Varices can split and bleed when blood pressure reaches a certain level, which is too high for the varices to handle. Anemia can result from long-term bleeding, which is a condition that occurs when there aren’t enough healthy red blood cells carrying oxygen through your body.
It is also possible for the bleeding to be sudden and extensive, resulting in vomiting blood and passing bloody stools. It is possible to treat split varices with an endoscope that can locate them. The base of the varicose veins can then be sealed with a tiny band.
There may also be a buildup of fluid around the intestines and abdomen in a person with portal hypertension. Ascites is the term used to describe this fluid. Water tablets (diuretics) can be used initially to treat this. It may be necessary to drain many liters of fluid if the problem progresses.
An anesthetic is administered prior to inserting the long, thin tube into the fluid. This procedure is known as paracentesis. Ascites can lead to an infection called spontaneous bacterial peritonitis, which is one of the problems associated with the development of ascites.
The risk of kidney failure and death is increased with this potential complication.
The liver removes toxins from the blood, which is one of its most important functions. Toxins in the blood increase if the liver cannot do this because of hepatitis or cirrhosis.
Hepatic encephalopathy is characterized by high levels of toxins in the blood caused by liver damage. There are several symptoms of hepatic encephalopathy, including:
- Muscle stiffness
- Muscle tremors
- Difficulty speaking
- Coma (in serious cases)
A patient with hepatic encephalopathy may need to go to the hospital. Hospitals use medicine to remove blood toxins from the body.

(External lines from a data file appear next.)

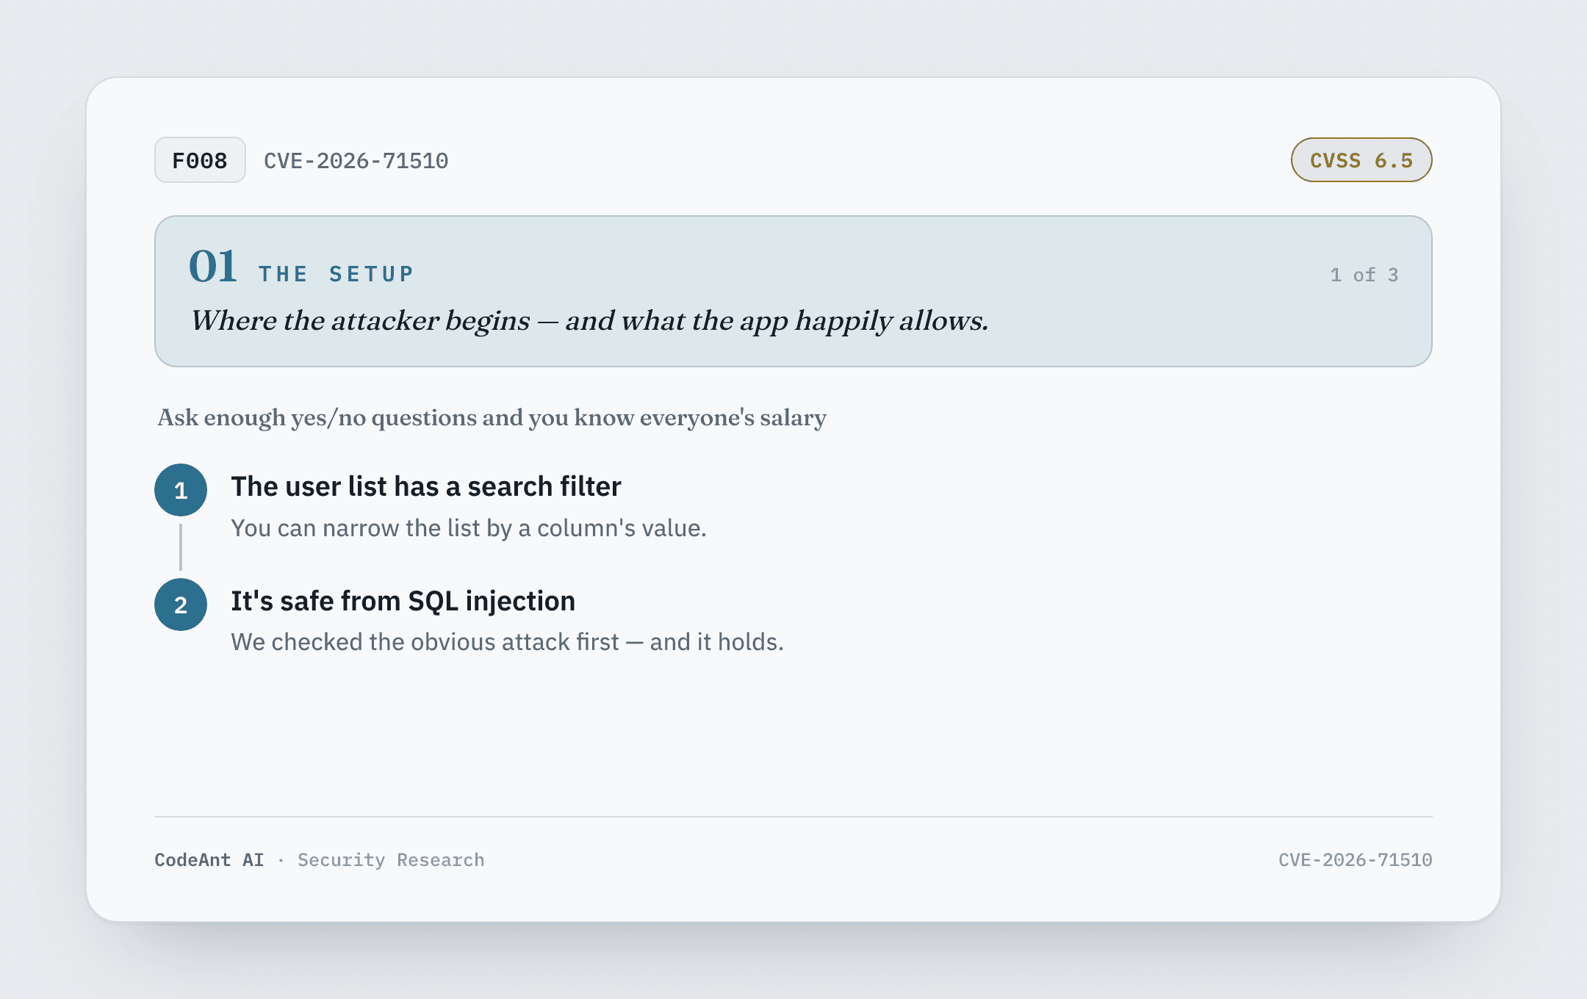Click the 1 of 3 page indicator
Viewport: 1587px width, 999px height.
pyautogui.click(x=1364, y=275)
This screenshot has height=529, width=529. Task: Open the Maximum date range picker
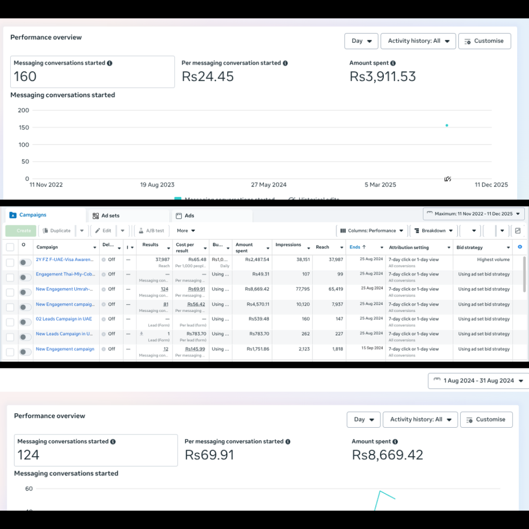pos(474,214)
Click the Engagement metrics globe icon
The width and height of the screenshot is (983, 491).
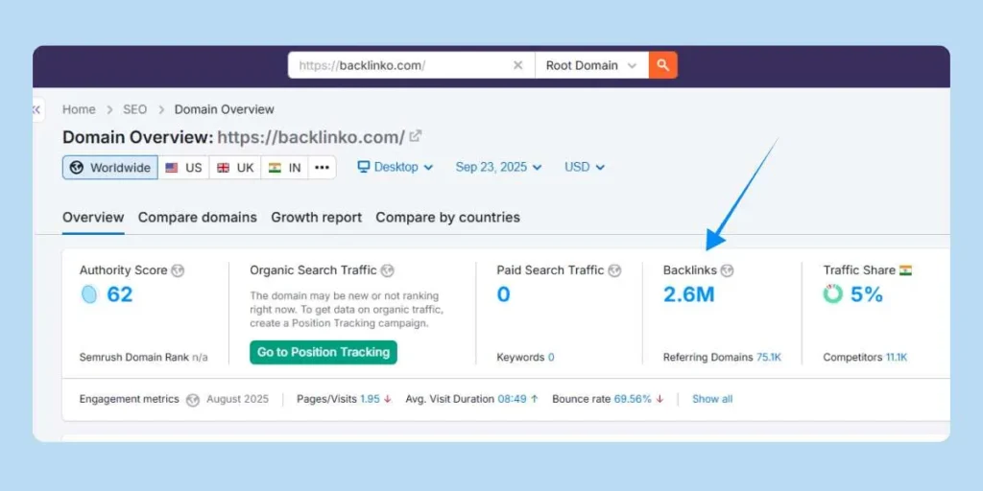point(193,400)
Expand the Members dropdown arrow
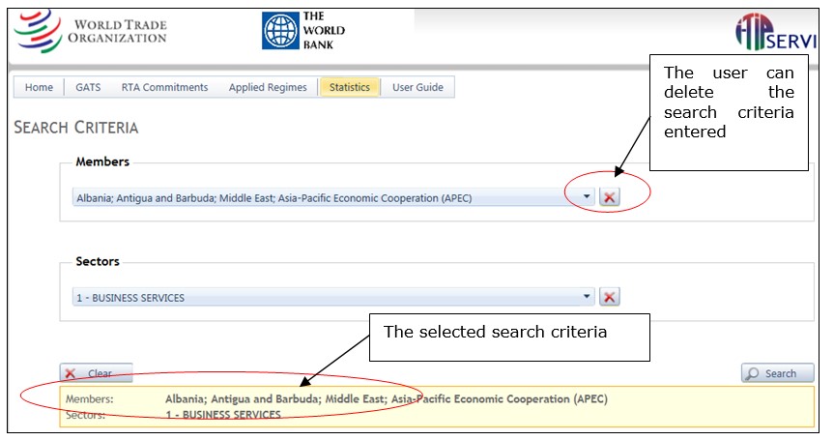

Liver damage can weaken the immune system. As a result, the body is more susceptible to infection, particularly respiratory infections (such as pneumonia) and urinary tract infections.
It is also possible to develop liver cancer when you have suffered liver damage due to heavy drinking over a period of many years.
In the U.S., liver cancer rates have increased sharply over the past few decades because of alcohol misuse. According to the CDC, around 25,000 men and 11,000 women get liver cancer each year.
How Is Liver Disease Treated?
Preventing alcohol hepatitis is the best option. The progression of liver scarring can be slowed or stopped by moderation or abstinence from alcohol. You should avoid alcohol altogether if you have other health conditions such as hepatitis C or malnutrition issues.
Treatment will begin with addressing your alcoholism if you have a liver problem alcohol abuse caused. For severe alcohol use disorders to be effectively treated, medical assistance is often required.
When someone has been using alcohol chronically for a long time, they may experience withdrawal symptoms, such as tremors, seizures, and a life-threatening condition called delirium tremens (DTs). A doctor and medications may help you get through alcohol withdrawal safely through medical detox and tapering.
The condition of liver cirrhosis cannot be reversed in many cases. The disease can, however, be slowed down with treatment. Medications such as insulin, antioxidant supplements, and SAMe (S-adenosyl-L-methionine) may be used to treat the condition. There is a possibility that you will need a liver transplant if your liver damage is extensive.
Alcohol hepatitis should be treated immediately, as alcoholism could prevent you from being eligible for a liver transplant. You must be abstinent from alcohol for at least six months before you can be considered for a liver transplant.